- DOCUMENT:
— start —

A pressure system is a region of the Earth's atmosphere where air pressure is unusually high or low. High and low pressures form (and die) constantly due to thermodynamic interactions of the atmosphere and water in oceans, lakes, and other bodies of water.


Low pressure system

The components of storms are attracted to regions of low pressure. For this reason, heavy precipitation and overcast conditions are often associated with low-pressure systems. Due to the Coriolis Effect, low-pressure systems often develop cyclonic properties: in the northern hemisphere, winds around the system move counter clockwise, and in the southern hemisphere they move clockwise. Low pressure systems, additionally, often become junctures of fronts. You may have seen a weather map with a red L on it. This red L means there is a low pressure system over that area of the map.

Most of history's most powerful storms, such as the 1993 North American storm complex and all tropical cyclones have been low-pressure cyclonic systems. Tornadoes invariantly have very strong local low-pressure systems at their vortices.


Air moves into a Low pressure system. It pushes any air that was there upwards.


High-pressure system

High pressure systems are associated with clear, cool weather. Around high-pressure systems, winds flow clockwise in the northern hemisphere, counter clockwise in the southern hemisphere. You may have seen a weather map with a blue H on it. This blue H means there is a high pressure system over that area of the map.

In the northern winter, high-pressure systems (called Canadian highs or Arctic air masses) often migrate to mid-latitude regions such as the North American upper Midwest, New England, and northern Europe. These create cold snaps where unseasonably cold and sunny weather are observed. Cold snaps often follow winter warm spells, where temperatures may be as high as 10°C to 20°C (50-68 °F), and often happen suddenly. The most dramatic Arctic cold snaps, observed in the central regions of North America involve temperature drops of 25°C (45°F) or more in a few hours.

Arctic highs, alone, rarely trigger precipitation because of the cloudless weather they produce. However, in combination with other weather-making systems, the cold air they bring can produce massive snowstorms.

High pressure usually means good weather.


The air moving away from the High pressure system leaves a "hole" to be filled, so air from above sinks into that "hole".

— end —

- ENTRIES SUPPLIED:
— start —

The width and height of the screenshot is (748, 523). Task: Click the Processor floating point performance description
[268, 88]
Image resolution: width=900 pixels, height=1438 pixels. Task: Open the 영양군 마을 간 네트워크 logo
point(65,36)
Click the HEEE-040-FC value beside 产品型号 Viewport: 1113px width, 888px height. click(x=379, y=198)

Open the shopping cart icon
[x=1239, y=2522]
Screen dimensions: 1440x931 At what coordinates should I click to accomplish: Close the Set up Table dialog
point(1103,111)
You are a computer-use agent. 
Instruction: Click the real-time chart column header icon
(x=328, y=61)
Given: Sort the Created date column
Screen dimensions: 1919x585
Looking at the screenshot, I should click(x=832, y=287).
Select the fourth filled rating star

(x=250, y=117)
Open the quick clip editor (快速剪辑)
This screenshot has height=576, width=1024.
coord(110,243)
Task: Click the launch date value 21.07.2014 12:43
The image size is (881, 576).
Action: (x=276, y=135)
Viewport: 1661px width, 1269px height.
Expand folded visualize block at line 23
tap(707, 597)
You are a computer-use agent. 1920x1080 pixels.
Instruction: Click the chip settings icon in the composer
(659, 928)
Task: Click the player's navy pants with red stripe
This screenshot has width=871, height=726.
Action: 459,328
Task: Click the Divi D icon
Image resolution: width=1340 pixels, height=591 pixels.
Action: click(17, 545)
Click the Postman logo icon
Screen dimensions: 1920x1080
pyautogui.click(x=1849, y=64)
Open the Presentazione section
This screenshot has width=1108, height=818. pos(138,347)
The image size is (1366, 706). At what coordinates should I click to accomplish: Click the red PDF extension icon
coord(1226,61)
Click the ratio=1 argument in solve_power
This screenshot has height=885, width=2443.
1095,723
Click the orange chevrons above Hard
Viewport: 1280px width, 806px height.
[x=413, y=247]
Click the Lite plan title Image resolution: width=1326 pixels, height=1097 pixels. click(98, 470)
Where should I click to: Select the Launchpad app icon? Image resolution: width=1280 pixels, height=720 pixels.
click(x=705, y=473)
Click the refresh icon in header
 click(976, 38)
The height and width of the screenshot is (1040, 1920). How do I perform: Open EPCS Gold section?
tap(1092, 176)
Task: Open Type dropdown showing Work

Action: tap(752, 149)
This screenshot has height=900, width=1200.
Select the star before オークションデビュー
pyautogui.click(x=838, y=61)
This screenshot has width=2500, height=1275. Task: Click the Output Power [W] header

— end —

- WORK TO DO:
• A. Do these statements agree with the text on pressure systems? Answer yes or no for each and quote the words of the text that decide it. (i) In the southern hemisphere, winds around a low-pressure system move clockwise. (ii) A blue H on a weather map marks a low pressure system. (iii) Arctic highs on their own often trigger precipitation.
• B. How would the text on pressure systems go on after its last sentence? Resume it from that point.

- OUTPUTS FOR THE TASKS:
• A.
(i) Yes: "in the southern hemisphere they move clockwise"
(ii) No: "This blue H means there is a high pressure system over that area of the map."
(iii) No: "Arctic highs, alone, rarely trigger precipitation because of the cloudless weather they produce."

• B.
The cloudy rainy weather of low-pressure depressions is due to rising air, which is most pronounced near frontal regions. The anticyclone on the other hand is produced by a large mass of descending air. This subsidence takes place throughout a depth of the atmosphere up to 12km. Such subsidence means that the air is very stable and atmospheric pressure is high. In addition, winds associated with an anticyclone are usually very light if present at all, especially close to the centre of the high-pressure system.

Subsidence warms the air by compression. Any clouds present quickly evaporate as the temperature of the air rises above its dew point. For this reason, anticyclones usually bring fine, dry and settled weather, particularly in the summer.

Sometimes, subsidence and compression of the air can produce a temperature inversion at one or two thousand metres above the ground. Such phenomena act as caps to rising air heated by the ground under the influence of the Sun, preventing extensive air cooling and cloud formation. Unfortunately, if the air is moist below the temperature inversion, a dreary formless layer of cloud can form which becomes difficult to disperse owing to the light winds. Such debilitating weather is common in winter when the Sun’s radiation is too weak to burn off the cloud layer.

Winter anticyclones, if clear of cloud, bring with them further problems. A short cloudless day is the forerunner of a long night with more radiation cooling than a low-angle Sun can counteract the next day. The second night of cooling therefore starts with a lower air temperature than the first. Such conditions, if persistent, can lead to successive nights of frost, which become progressively harder. When the air is particularly moist, cooling at night soon results in fog. Britain in particular can experience episodes of anticyclonic fog from late September through to May.

Anticyclones move, but not quite in the same purposeful way as travelling depressions. They nudge their way into position and can be incredibly stubborn about leaving, perhaps persisting for weeks, diverting depressions to different routes. Such persistent anticyclones are known as "blocking highs". In winter they can lead to long spells of very cold weather, especially if their airflow comes from Russia and Siberia. In summer they can lead to long hot spells and sometimes drought.

A ridge of high pressure is a wedge-shaped extension of an anticyclone or belt of high pressure. The weather associated with ridges is similar to that in an anticyclone. In temperate latitudes as in the British Isles, ridges of high pressure often occur between two depressions and move with them. They give rise to intervals of fair weather between the cloud and rain of the low-pressure systems.




Depressions, sometimes called mid-latitude cyclones, are areas of low pressure located between 30° and 60° latitude. Depressions develop when warm air from the sub-tropics meets cold air from the Polar Regions. There is a favourite meeting place in the mid-Atlantic for cold polar air and warm sub-tropical air. Depressions usually have well defined warm and cold fronts, as the warm air is forced to rise above the cold air. Fronts and depressions have a birth, lifetime and death; and according to the stage at which they are encountered, so does the weather intensity vary.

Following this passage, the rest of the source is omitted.